● TEXT TO READ:
Programming the Framebuffer

A few days ago I wrote a small program to read from my old dusty Hanvon Graphicpal tablet. The program is not perfect, and I want to improve it. In order to facilitate this improvement, I had the idea to plot the output on the screen instead of just printing the x,y coorinates as numbers.
This is usually a trivial task, but I had written my program to use nothing but indirect system calls, which I could then implement in assembly language to avoid linking to the standard C library. Drawing graphics on the screen within these constraints is non-trivial, but I decided to accept the challenge.

So, the first step is to decide exactly how to draw on the screen. My only criteria was that it had to be done without calling any libraries, including libc. This greatly limits the available options, no SDL, no X11, no XCB, and of course, no GTK or QT.
There was one option though: The Linux Framebuffer.
Now there are a few problems with this. First of all, I have never found any documentation on how to make this work exactly. Second, I wrote my Hanvon data interpreter in FreeBSD, and FreeBSD doesn't have the Linux Framebuffer (obviously).
The second problem is easy, just switch to Linux and rewrite the hanvon code on Linux. Once I get everything working in Linux then I can try to figure out how to do something similar in FreeBSD. The first problem is a bit more difficult and required some serious late night research. Still, haven't found documentation, but I found the next best thing: working code.
The code I found didn't work perfectly, but it was close enough to get me pointed in the right direction. Seems that the only thing you can do is open the fbdev device created by Linux. Then, using the ioctl syscall, you can get information about the screen, such as it's height and width. Then, you can mmap the screen and write to the screen pixel-by-pixel.

So all I essentially did was take the working code I found, strip out the stuff I didn't care about, and then convert everything to indirect system calls.
This step was very easy and left me with this code:

#include <unistd.h>
#include <stdio.h>
#include <stdint.h>
#include <fcntl.h>
#include <linux/fb.h>
#include <sys/mman.h>
#include <sys/ioctl.h>
#include <sys/syscall.h>

int main (int argc, char *argv[])

● RECORDED INFORMATION:
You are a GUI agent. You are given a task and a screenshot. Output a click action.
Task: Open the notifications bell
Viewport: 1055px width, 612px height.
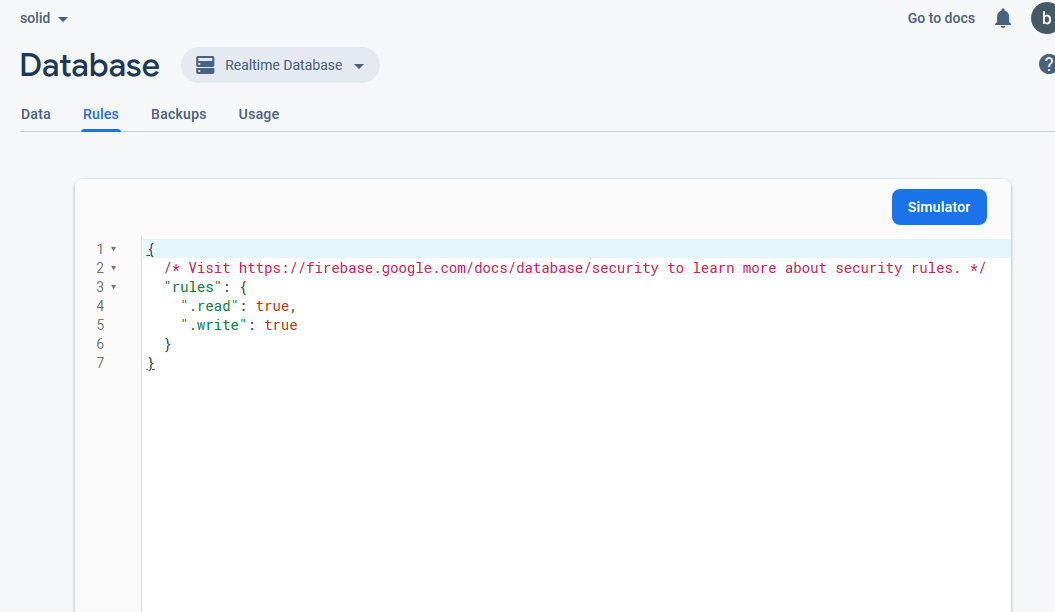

● WORK TO COMPLETE:
a: In the framebuffer text, what tablet did the small program read from?
b: Please say whether each statement agrees with the framebuffer text, giving yes or no and quoting the words that decide it: (i) The data interpreter was first written in FreeBSD. (ii) The writer found documentation on making the Linux Framebuffer work. (iii) The ioctl syscall can report the screen's height and width.

● OUTPUTS FOR THE TASKS:
a: An old dusty Hanvon Graphicpal tablet.

b:
(i) Yes: "I wrote my Hanvon data interpreter in FreeBSD"
(ii) No: "Still, haven't found documentation, but I found the next best thing: working code."
(iii) Yes: "using the ioctl syscall, you can get information about the screen, such as it's height and width"